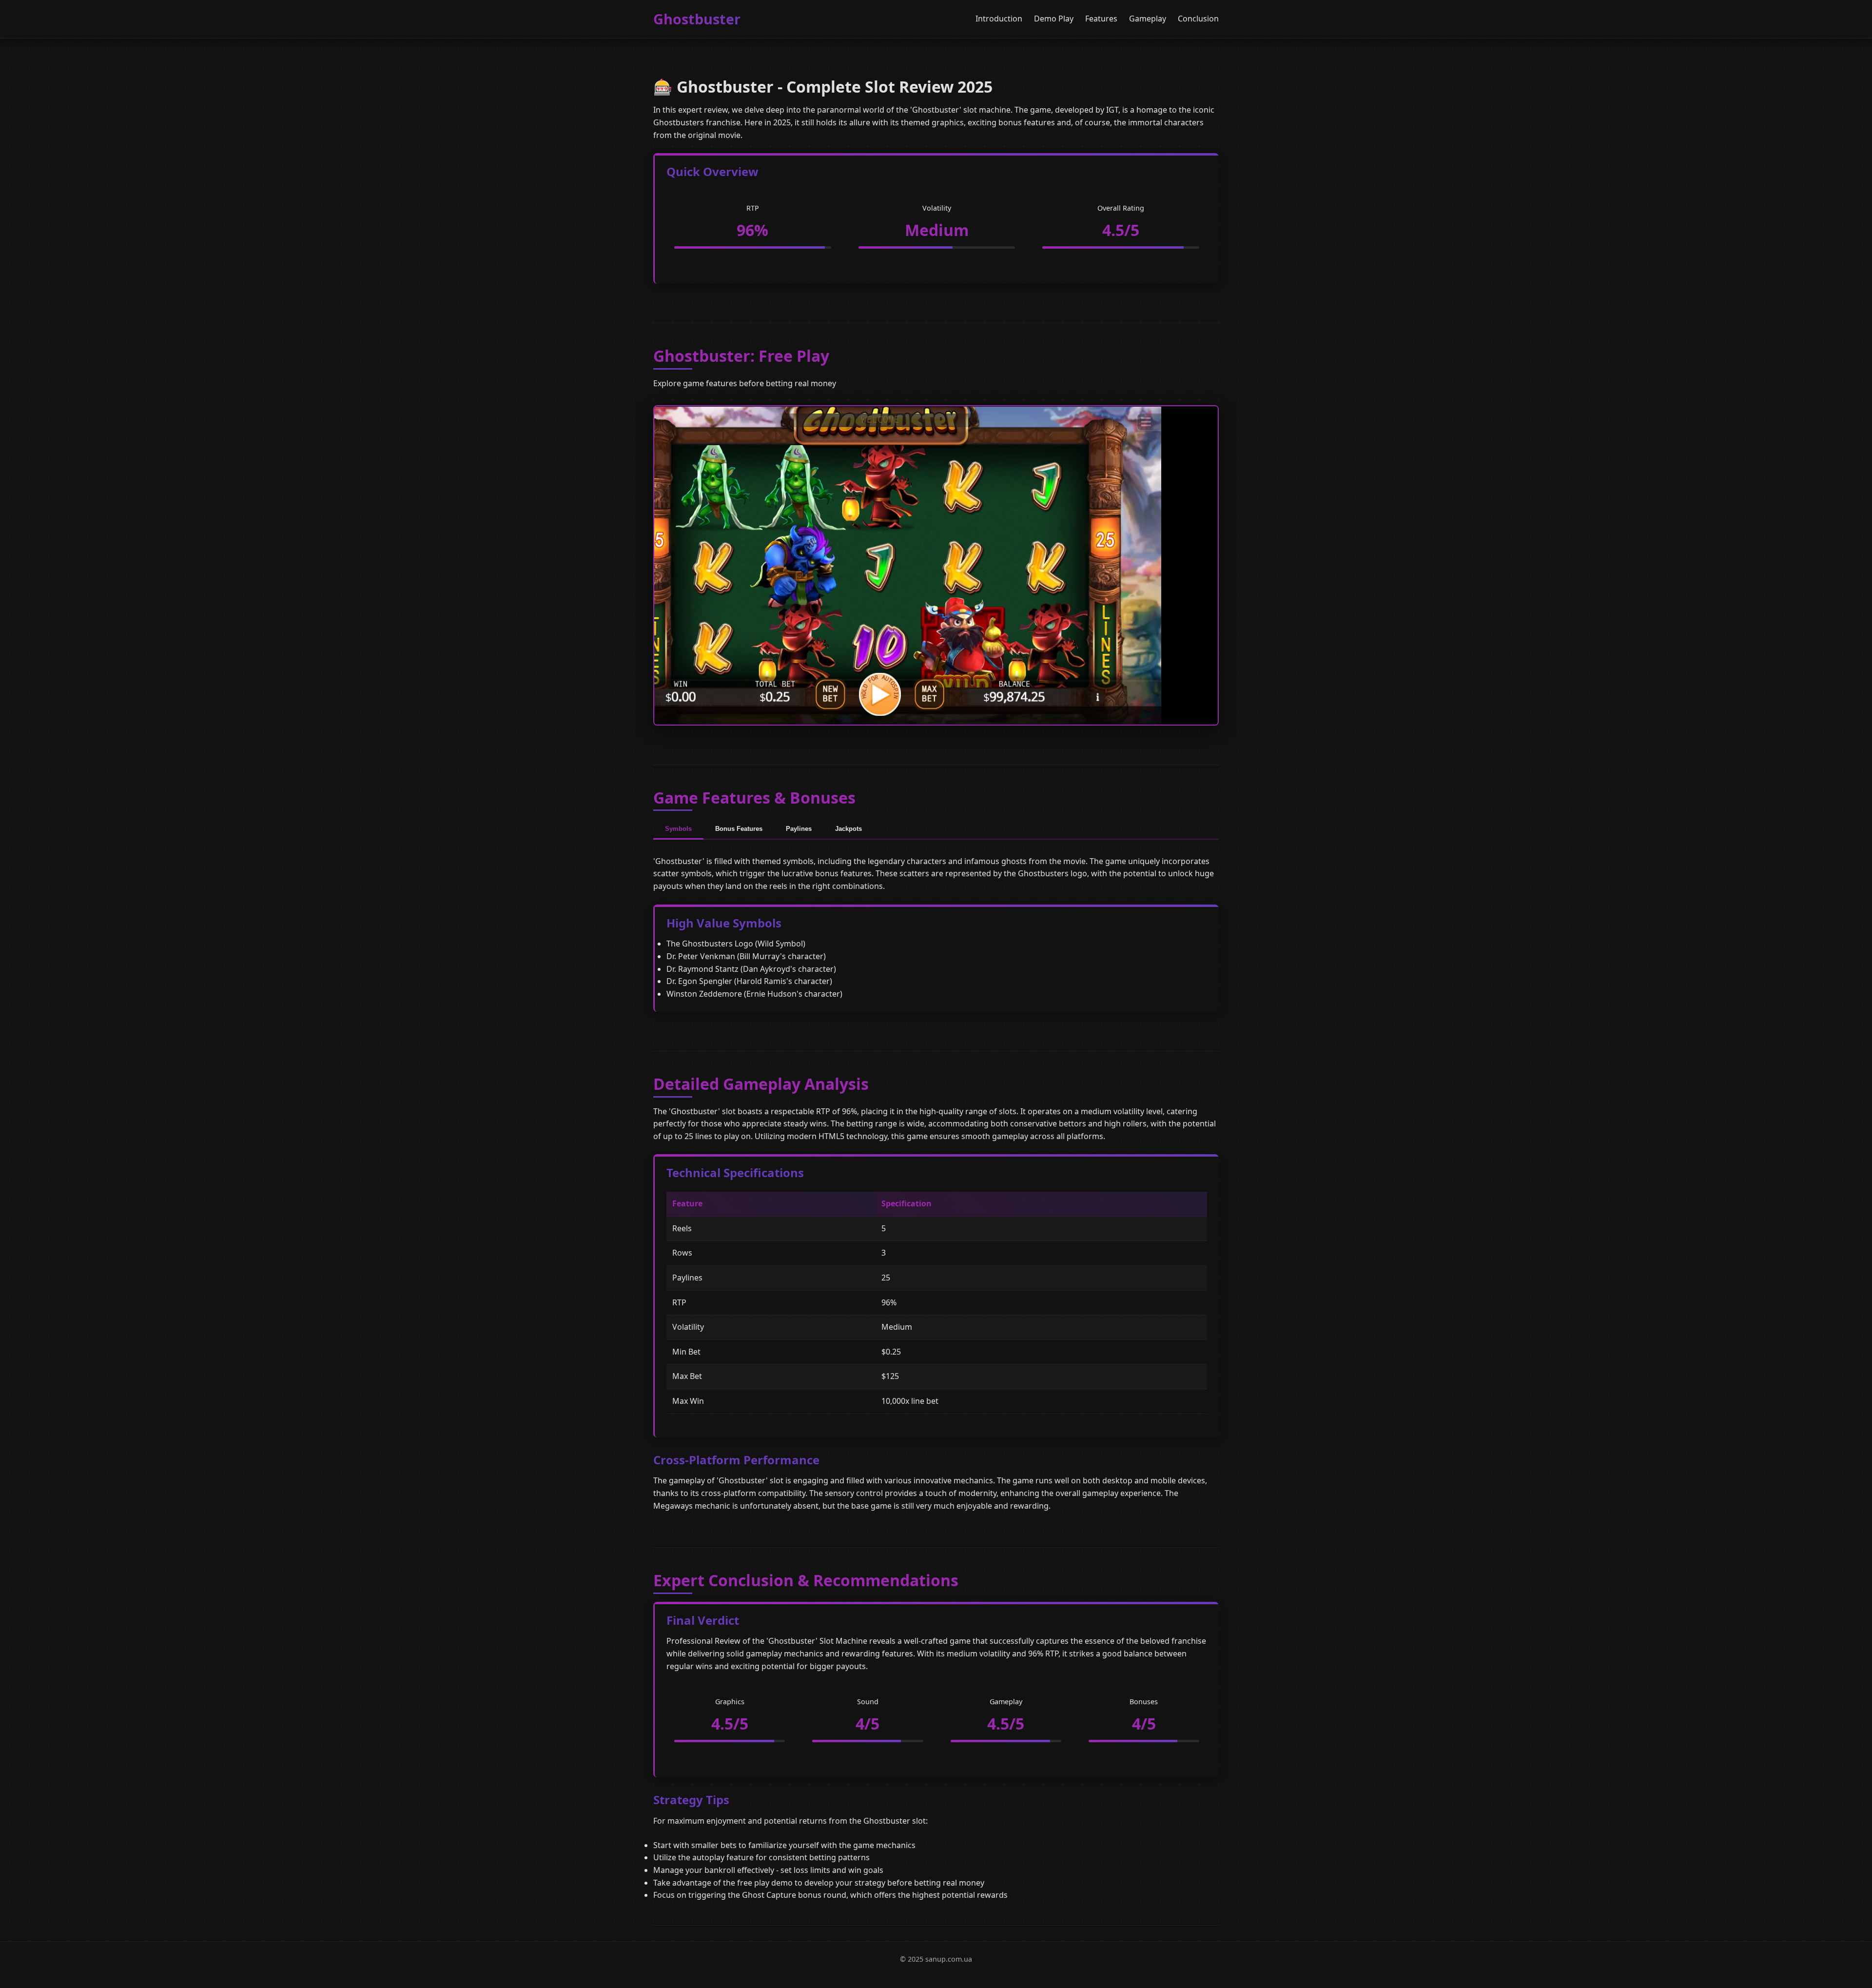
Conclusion (1198, 18)
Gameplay (1147, 18)
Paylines (799, 828)
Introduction (998, 18)
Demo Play (1053, 18)
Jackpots (848, 828)
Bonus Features (738, 828)
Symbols (678, 828)
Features (1101, 18)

(EXERCISE DETAILS): Go through the entries and retype them exactly, except for the images.

(PROBLEM SOLUTION):
Conclusion (1198, 18)
Gameplay (1147, 18)
Paylines (799, 828)
Introduction (998, 18)
Demo Play (1053, 18)
Jackpots (848, 828)
Bonus Features (738, 828)
Symbols (678, 828)
Features (1101, 18)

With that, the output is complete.